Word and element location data
★ ★ ★

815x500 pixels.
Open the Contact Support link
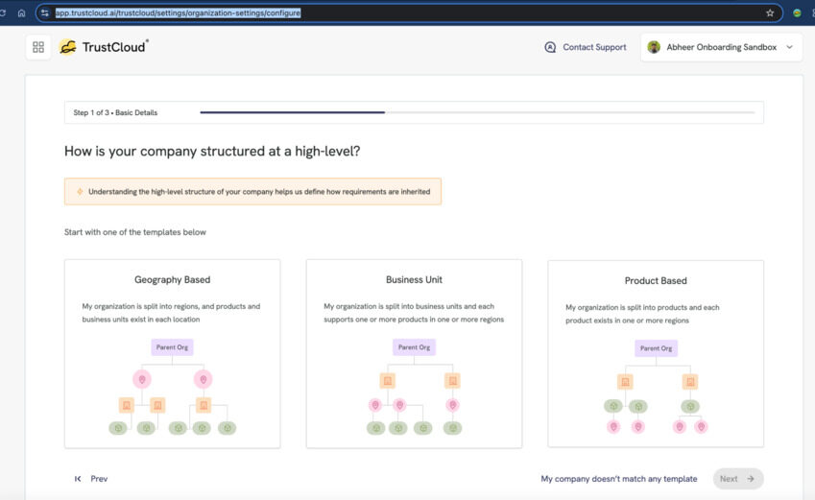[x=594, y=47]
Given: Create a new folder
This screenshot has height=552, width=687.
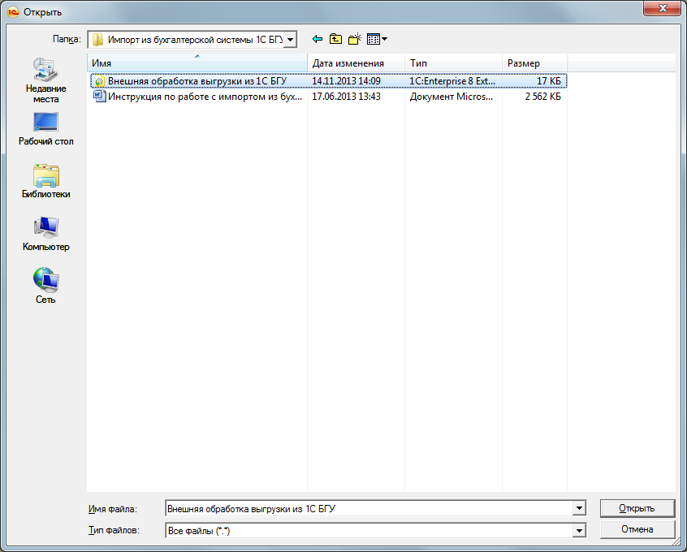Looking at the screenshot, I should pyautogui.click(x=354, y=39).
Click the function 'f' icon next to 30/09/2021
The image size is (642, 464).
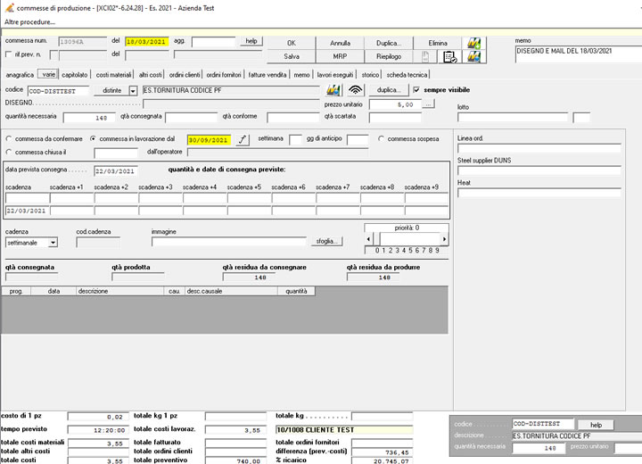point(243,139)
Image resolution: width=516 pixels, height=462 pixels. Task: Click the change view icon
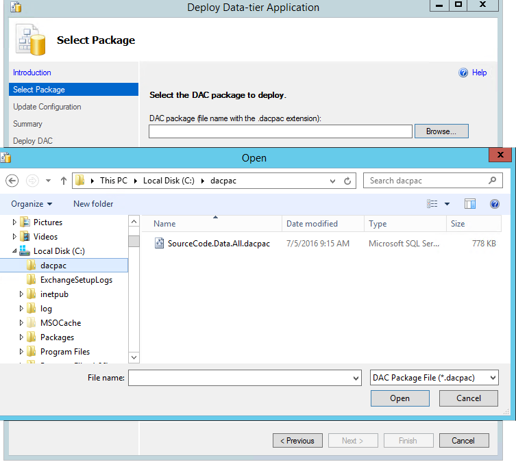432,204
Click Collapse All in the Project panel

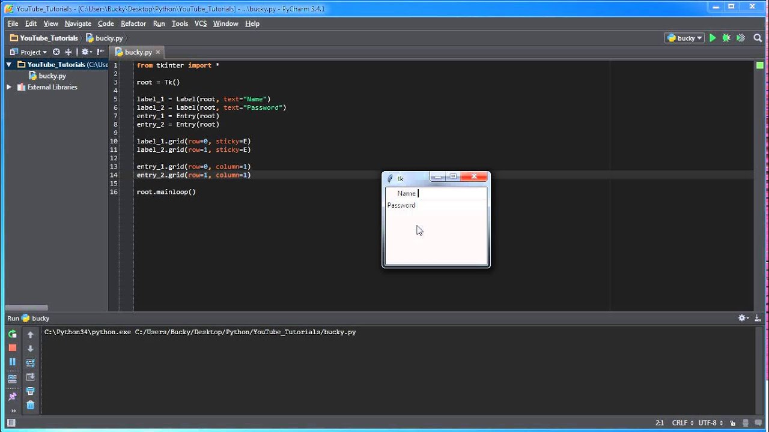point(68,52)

★ ★ ★

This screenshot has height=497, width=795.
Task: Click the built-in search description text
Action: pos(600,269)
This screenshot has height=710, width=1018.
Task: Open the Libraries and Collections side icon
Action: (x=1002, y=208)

★ ★ ★

● Your task:
Please render everything in the data from the line containing "815x500 pixels." down to the line containing "point(243,139)" as a JSON list of strings, one string per line, with blank lines skipped. Leave the pictures out of the answer.

● Answer to this task:
[
  "815x500 pixels.",
  "Open the Contact Support link",
  "[x=594, y=47]",
  "Given: Create a new folder",
  "This screenshot has height=552, width=687.",
  "Looking at the screenshot, I should pyautogui.click(x=354, y=39).",
  "Click the function 'f' icon next to 30/09/2021",
  "The image size is (642, 464).",
  "point(243,139)"
]